I don’t know. Probably the same place. I can’t imagine leaving Oregon. We’ll be making records and touring as much as we can. I don’t see us stopping. None of us want to. We’ve been lucky to continue and hopefully we still can.

If you weren’t in the Dandy Warhols, what would you be doing?

Thats a very good question. I went to art school and intended to be an artist of some important art movement. I had went to school in New York City and moved back to Oregon to ‘take over the art world.’ Funny I was doing a lot of stencils and spray paint, graffiti. Art on different mediums. If I stuck with it I could have been part of an art movement!

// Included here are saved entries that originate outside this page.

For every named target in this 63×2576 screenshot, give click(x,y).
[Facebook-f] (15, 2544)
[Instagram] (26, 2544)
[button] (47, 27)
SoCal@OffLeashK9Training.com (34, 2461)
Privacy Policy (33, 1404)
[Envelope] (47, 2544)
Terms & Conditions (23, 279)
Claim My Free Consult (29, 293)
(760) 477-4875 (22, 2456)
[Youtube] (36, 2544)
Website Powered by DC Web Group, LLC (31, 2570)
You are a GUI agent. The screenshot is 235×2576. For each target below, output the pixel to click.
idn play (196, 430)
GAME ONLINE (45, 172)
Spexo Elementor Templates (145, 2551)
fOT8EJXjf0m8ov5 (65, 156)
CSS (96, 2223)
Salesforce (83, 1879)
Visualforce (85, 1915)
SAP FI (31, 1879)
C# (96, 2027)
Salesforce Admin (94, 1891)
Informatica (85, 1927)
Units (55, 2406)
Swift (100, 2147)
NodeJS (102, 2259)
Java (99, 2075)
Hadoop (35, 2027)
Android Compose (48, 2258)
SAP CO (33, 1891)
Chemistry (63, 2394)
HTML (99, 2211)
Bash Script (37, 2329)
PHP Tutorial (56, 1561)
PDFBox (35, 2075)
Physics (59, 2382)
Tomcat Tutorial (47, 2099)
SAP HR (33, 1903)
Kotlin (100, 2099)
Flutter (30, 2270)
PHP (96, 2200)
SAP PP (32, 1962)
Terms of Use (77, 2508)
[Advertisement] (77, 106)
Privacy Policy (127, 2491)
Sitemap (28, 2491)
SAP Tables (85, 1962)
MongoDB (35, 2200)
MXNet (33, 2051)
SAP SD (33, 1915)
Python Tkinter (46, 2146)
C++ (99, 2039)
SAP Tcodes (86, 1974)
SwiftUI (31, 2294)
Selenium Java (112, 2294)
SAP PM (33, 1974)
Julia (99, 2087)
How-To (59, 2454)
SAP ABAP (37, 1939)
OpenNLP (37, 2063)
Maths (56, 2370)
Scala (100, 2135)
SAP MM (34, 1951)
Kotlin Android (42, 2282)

What do you think the Dandy Warhol’s ‘key to success’ is?

Um, when it comes down to it, the thing that makes our band different from others is that it’s pretty much Courtney’s drive. He intended on being successful since he knew what it was. This was the first band he got to be singer and play guitar and he found a bunch of people to back him up on the strange trip. I attribute it all, well mostly all of it to that. Making things that people can relate to. A lot of people have the songwriting skills to make a song but they don’t have the drive behind it. Courtney definitely has the drive especially in the beginning, where it counts the most.

I’ve been listening to ‘The Dandy Warhols Are Sound’ and it’s incredible.

Thanks a lot! Pretty much when we’re done with records, I don’t listen to it for years. There was a lot of time before it was recorded and now so its like ‘hey we were on to something!’ I kind of like it myself!